If you're online, you'll have to give up *some* privacy; but if you're online from a cell phone, your location is being tracked
all the time just so the cell phone system can route calls to you. Now this is a compromise you have to make with your telco provider, but not with Google. Google has no business knowing your location; and the problem is that Google knows too much:
* your phone number and IMEI, from your Android phone
* your Google account (unless you use a dummy one just to get on the Market, and don't use your real e-mail)
* your credit card information, if you buy any app
* your
social security number if you use AdSense
It doesn't matter if Google is good or evil;
so much aggregated precious data in one place is a disaster waiting to happen, and when hackers manage to get that data, you'll be
toast.
What you can do if you're trying to minimize the implications, in increasing order of paranoia:
1. Don't buy a Nexus One from Google yourself. Remember that phones have internationally-unique
IMEI numbers.
2. Use a separate Google account just for the phone (you can sign up when you factory reset the phone).
3. Surf using a
VPN tunnel.
4. Don't buy any apps from the market with your credit card.
5. Be aware that apps may routinely leak your IMEI or other personal data, intentionally or not.

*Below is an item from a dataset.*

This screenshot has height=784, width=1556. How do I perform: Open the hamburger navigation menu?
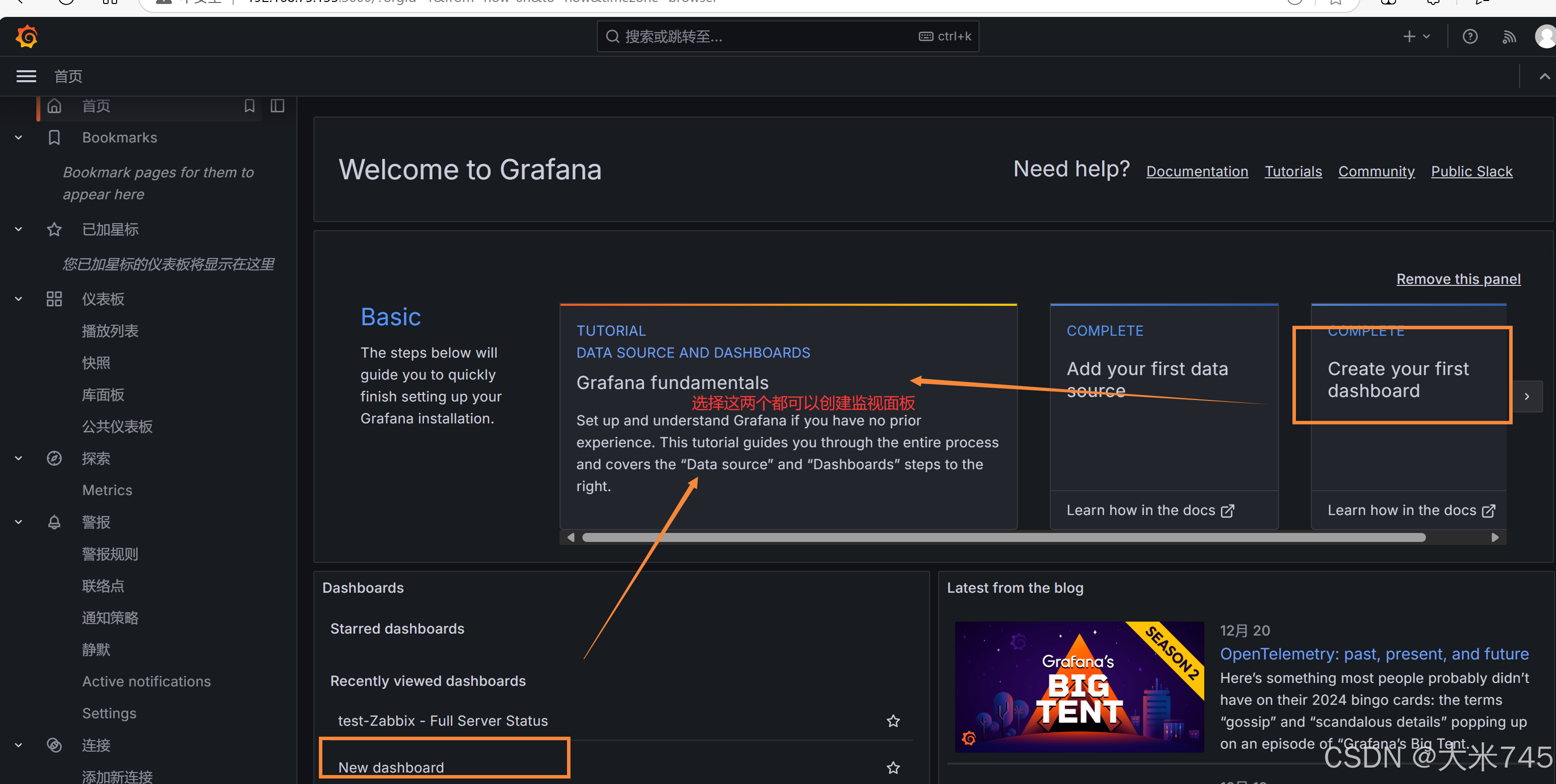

Locale leaks your IMEI, for example.
6. Don't use AdSense, or if you want to monetize your web page, use one of the
AdSense alternatives that don't require your SSN.
7. Realize that any other Android user who adds your name and phone number in their Contacts,will leak that information to Google. HTC Hero has a nice feature here: you can designate a contact as type "Phone", which means it will
not synch with Google. In the same vein, name your contacts by some nickname, not their real names.
8. Use a phone in someone else's name - this actually suggests an interesting "darknet" idea - a pool of trusted users who buy identical voice/data plans, then mix them so that person A is using person C's account, person C is using person B's, and person B is using person A's. Ideally, they'd throw the SIMs in a pool and pick them at random, so they won't know who got which SIM.
Even if you do this, however, if you hang out with the same people you used to hang out with before (when you had a normal phone), their logs will show a missing phone that used to be around, and a new one after you start using your Android with a new phone number. This type of analysis is actually done, and a number of criminals have been caught that way - watch Steve Rambam's series of talks "
Privacy is Dead - Get over it".
Questions:
1. Is it possible to legally get an app without getting it from Google's Android Market? E.g. by paying the developer directly.
2. How can you make sure Google doesn't get your phone's phone number or IMEI? This is why I think the OP wants to de-Google their phone and have only open-source software on it.